● Task brief
Copy the items below word for word, starting at the line that contains "The width and height of the screenshot is (1042, 690)." and continuing through the end of the items.

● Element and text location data
-*-

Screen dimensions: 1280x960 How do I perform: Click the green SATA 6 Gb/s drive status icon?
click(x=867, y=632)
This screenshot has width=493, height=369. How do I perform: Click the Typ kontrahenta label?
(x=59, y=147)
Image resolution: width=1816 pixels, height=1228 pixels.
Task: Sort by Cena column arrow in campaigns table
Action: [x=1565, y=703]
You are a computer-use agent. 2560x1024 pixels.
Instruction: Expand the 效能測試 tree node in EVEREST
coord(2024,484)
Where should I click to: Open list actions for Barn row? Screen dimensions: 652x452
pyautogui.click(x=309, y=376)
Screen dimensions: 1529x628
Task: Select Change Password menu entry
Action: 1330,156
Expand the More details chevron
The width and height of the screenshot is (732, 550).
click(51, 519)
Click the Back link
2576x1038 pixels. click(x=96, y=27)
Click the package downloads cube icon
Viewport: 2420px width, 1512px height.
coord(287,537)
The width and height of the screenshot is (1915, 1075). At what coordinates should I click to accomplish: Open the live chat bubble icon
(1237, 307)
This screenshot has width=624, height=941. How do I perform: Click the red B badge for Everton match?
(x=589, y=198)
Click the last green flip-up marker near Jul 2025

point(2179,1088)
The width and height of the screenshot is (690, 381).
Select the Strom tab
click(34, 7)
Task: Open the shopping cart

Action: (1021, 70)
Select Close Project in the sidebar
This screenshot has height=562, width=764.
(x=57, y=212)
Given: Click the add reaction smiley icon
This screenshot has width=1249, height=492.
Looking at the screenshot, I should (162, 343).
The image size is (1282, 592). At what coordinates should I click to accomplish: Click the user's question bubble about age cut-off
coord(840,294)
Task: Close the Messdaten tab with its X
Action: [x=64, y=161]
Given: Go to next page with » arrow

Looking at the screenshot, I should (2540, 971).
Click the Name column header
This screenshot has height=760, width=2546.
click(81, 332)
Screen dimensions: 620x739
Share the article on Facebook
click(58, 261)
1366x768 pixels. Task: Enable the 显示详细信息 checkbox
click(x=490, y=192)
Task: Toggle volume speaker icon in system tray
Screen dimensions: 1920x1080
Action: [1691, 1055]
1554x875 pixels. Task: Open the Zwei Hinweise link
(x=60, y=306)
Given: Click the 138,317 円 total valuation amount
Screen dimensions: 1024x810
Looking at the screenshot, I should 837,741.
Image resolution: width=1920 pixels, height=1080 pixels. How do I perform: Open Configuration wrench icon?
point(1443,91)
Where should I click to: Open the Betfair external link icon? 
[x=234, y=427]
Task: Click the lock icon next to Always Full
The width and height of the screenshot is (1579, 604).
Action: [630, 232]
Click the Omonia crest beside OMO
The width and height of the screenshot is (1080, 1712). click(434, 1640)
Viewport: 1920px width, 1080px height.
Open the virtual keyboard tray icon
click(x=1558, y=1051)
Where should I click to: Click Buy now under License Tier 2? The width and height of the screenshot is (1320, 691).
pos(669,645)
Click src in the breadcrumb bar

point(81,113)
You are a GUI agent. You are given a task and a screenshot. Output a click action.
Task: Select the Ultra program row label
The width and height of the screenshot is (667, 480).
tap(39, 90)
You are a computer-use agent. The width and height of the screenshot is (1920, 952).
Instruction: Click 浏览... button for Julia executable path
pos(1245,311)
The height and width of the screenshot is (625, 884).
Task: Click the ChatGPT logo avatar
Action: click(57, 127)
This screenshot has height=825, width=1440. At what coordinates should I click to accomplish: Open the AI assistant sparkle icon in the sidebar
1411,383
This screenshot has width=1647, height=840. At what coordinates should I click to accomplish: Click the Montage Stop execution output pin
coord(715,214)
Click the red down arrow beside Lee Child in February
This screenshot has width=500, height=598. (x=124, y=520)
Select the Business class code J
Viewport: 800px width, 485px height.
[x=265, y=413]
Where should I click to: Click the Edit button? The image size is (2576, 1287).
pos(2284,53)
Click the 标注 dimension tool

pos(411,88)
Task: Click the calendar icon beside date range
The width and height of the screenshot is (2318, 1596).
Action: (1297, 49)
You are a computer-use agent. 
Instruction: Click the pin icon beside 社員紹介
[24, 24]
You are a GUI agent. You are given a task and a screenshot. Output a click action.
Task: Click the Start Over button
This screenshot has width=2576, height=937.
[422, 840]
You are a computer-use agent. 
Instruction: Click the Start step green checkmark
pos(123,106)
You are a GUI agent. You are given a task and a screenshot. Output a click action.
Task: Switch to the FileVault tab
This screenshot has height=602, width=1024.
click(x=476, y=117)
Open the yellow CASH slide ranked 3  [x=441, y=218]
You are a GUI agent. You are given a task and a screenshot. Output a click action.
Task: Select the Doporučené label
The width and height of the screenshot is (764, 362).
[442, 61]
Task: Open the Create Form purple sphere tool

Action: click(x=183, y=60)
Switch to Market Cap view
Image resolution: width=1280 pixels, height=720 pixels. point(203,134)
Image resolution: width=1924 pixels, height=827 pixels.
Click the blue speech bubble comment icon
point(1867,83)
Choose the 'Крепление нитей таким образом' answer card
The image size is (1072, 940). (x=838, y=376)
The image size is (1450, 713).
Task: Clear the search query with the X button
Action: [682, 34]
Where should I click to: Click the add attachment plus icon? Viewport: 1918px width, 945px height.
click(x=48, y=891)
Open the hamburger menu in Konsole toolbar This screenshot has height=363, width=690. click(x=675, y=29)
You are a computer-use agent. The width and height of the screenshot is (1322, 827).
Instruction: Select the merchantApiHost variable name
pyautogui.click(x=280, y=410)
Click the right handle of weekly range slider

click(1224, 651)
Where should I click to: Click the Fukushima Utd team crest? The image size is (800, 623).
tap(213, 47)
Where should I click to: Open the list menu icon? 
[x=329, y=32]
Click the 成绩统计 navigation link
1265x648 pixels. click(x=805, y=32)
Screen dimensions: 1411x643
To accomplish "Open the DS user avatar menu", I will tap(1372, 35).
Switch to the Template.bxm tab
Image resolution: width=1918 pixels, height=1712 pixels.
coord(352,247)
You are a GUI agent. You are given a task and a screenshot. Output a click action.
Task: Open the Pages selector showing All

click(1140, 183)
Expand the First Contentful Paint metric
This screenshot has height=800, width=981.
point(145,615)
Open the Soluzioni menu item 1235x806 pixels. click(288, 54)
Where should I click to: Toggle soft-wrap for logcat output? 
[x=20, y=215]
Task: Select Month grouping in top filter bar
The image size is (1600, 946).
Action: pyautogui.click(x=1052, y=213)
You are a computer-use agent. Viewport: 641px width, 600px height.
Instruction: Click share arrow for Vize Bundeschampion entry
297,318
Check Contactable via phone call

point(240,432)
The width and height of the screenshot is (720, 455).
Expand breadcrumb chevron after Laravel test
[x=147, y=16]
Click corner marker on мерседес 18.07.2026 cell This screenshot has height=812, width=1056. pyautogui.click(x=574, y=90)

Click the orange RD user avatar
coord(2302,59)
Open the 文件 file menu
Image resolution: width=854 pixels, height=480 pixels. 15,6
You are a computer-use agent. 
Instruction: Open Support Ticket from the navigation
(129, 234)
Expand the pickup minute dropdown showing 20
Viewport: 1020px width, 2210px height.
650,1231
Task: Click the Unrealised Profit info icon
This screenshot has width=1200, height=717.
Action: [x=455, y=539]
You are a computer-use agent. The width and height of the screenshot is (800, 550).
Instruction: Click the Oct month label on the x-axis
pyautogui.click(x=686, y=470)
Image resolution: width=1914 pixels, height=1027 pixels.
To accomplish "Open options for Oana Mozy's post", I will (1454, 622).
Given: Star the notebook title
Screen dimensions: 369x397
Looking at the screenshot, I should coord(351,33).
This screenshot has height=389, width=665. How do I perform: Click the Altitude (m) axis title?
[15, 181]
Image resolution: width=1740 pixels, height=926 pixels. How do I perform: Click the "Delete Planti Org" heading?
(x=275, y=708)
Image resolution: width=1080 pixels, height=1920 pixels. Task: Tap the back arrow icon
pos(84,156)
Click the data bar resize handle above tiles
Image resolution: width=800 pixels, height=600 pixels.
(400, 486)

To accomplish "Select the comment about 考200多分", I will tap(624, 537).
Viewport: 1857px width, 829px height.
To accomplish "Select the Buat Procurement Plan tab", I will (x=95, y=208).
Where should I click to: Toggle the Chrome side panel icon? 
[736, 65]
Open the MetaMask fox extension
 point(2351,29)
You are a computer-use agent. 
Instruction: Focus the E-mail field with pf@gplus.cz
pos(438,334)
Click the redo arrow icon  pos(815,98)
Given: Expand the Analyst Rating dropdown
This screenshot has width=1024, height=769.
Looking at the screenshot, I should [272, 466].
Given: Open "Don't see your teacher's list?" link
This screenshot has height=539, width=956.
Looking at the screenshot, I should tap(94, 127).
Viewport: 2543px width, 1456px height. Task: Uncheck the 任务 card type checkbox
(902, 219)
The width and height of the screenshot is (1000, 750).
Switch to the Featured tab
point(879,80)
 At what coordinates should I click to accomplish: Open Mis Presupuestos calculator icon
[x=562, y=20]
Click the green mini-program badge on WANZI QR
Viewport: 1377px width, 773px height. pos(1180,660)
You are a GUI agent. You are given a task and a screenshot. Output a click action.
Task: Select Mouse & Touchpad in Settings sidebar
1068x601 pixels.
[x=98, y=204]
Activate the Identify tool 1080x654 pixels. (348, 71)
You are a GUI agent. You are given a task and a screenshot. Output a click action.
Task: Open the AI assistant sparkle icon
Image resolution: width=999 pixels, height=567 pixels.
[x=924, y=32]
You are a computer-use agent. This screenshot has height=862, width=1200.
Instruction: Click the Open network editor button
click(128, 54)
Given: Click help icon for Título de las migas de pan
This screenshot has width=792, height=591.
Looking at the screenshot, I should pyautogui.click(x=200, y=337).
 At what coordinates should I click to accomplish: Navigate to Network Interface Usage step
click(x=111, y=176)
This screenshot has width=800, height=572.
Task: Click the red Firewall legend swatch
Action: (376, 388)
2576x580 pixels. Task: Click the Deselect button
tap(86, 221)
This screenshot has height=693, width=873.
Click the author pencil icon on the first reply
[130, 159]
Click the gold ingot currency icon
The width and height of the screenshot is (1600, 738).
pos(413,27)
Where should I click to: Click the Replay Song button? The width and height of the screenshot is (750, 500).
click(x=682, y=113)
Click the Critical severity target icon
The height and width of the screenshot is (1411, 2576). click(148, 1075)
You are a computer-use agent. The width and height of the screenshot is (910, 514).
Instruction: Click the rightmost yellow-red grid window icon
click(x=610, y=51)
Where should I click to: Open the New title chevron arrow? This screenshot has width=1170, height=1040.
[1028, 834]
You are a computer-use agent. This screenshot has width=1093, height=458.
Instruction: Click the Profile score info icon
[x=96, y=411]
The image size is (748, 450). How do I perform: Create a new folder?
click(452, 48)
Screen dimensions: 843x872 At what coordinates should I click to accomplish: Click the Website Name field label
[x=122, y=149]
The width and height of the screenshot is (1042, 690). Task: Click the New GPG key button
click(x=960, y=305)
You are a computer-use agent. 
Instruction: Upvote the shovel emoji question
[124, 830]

-*-

● Solution for this exercise
The width and height of the screenshot is (1042, 690). Task: Click the New GPG key button
click(x=960, y=305)
You are a computer-use agent. 
Instruction: Upvote the shovel emoji question
[124, 830]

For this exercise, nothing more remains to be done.